Doctors-nurses and other health staff facing greater risk

The richest country in the world and most dominant economic-military and political power in the world but it is facing the shortage of medicines-medical equipment-supplies and protective gears for health workers and doctors. The doctors-nurses and hospital staff is finding it difficult to cope with the rising number of patients.
The US has become the leading nation for having the most infected patients surpassing China and Italy. The number of coronavirus infected patients have already crossed 1, 00,000 (one hundred thousand) figure while 1600 dead. The public health experts are warning that the numbers might climb more quickly in next couple of weeks.
How strange it is that a country which export warplanes-tanks-missiles and other weapons of mass destruction and has the capacity to destroy any country with rain of missiles and bombs. But it hasn’t had enough masks-protective gears and other equipment to save its doctors- nurses and other health staff. 
A country which is ever ready to launch attack against any country and initiate a war. But it is not ready to cope with a pandemic. Despite its colossal wealth and resources - it is not been able to provide the basic material to its hospital staff to protect themselves. It is really a moment of shame for the American ruling elite. 
    
The doctors-nurses and health staff which are the fighting the coronavirus pandemic at front lines has pleaded the government to supply ventilators-medicines and protective gears. The doctors and hospital staff are facing shortage of protective gears and masks. They are demanding more medical supplies.  
The hospitals in different parts of America are in desperate need of ventilators. The ventilators are needed for the serious patients of COVID-19 who cannot breathe normally. The highly contagious novel coronavirus caused respiratory ailment and patients at certain stage cannot survive without ventilators.
The hospitals in New York City, New Orleans, Detroit and other cities which have become COVID-19 hot spots are experiencing the scarcities of drugs, medical supplies and trained staff while the number of confirmed US cases rose by about 18,000 on Friday, the highest jump in a single day, to more than 103,000.

The American news agency Reuters has quoted Dr. Arabia Mollette of Brookdale University Hospital and Medical Center in Brooklyn saying that “we are scared- we’re trying to fight for everyone else’s life, but we also fight for our lives as well, because we’re also at the highest risk of exposure.”
Reuters also quoted Dr. Alexander Salerno of Salerno Medical Associates, a general medical practice with offices in northern New Jersey, who described going through a “broker” to pay $17,000 for masks and other protective equipment that should have cost about $2,500, and picking them up at an abandoned warehouse.

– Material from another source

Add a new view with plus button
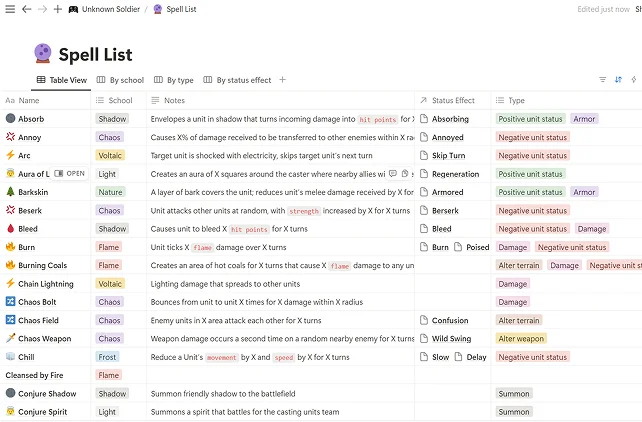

The prices of Masks and other protective gears and equipment have gone up to 600% to 700%. The black market is taking advantage of the increased demand and spiked the prices many times. New York-area doctors say they have had to recycle some protective gear, or resort to the black market. Nurses at Mount Sinai Hospital in New York said they were locking away or hiding N-95 respirator masks, surgical masks and other supplies that are prone to pilfering if left unattended. “Masks disappear- We hide it all in drawers in front of the nurses’ station, “said Nurse Diana Torres.
One doctor in Michigan, an emerging epicentre of the pandemic, said he was using one paper face mask for an entire shift due to a shortage and that hospitals in the Detroit area would soon run out of ventilators. Even as hospital patient numbers steadily climbed, shortages of key medical supplies abounded.
Dr. Rob has said that “We have hospital systems here in the Detroit area in Michigan who are getting to the end of their supply of ventilators and have to start telling families that they can’t save their loved ones because they don’t have enough equipment.”
Sophia Thomas, a nurse practitioner at DePaul Community Health Center in New Orleans, said the numbers of coronavirus patients “have been staggering.” “We are truly a hotbed of COVID-19 here in New Orleans,” she said, adding that her hospital was trying to cope in part by shifting some patients to “telehealth” services that allow them to be evaluated from home.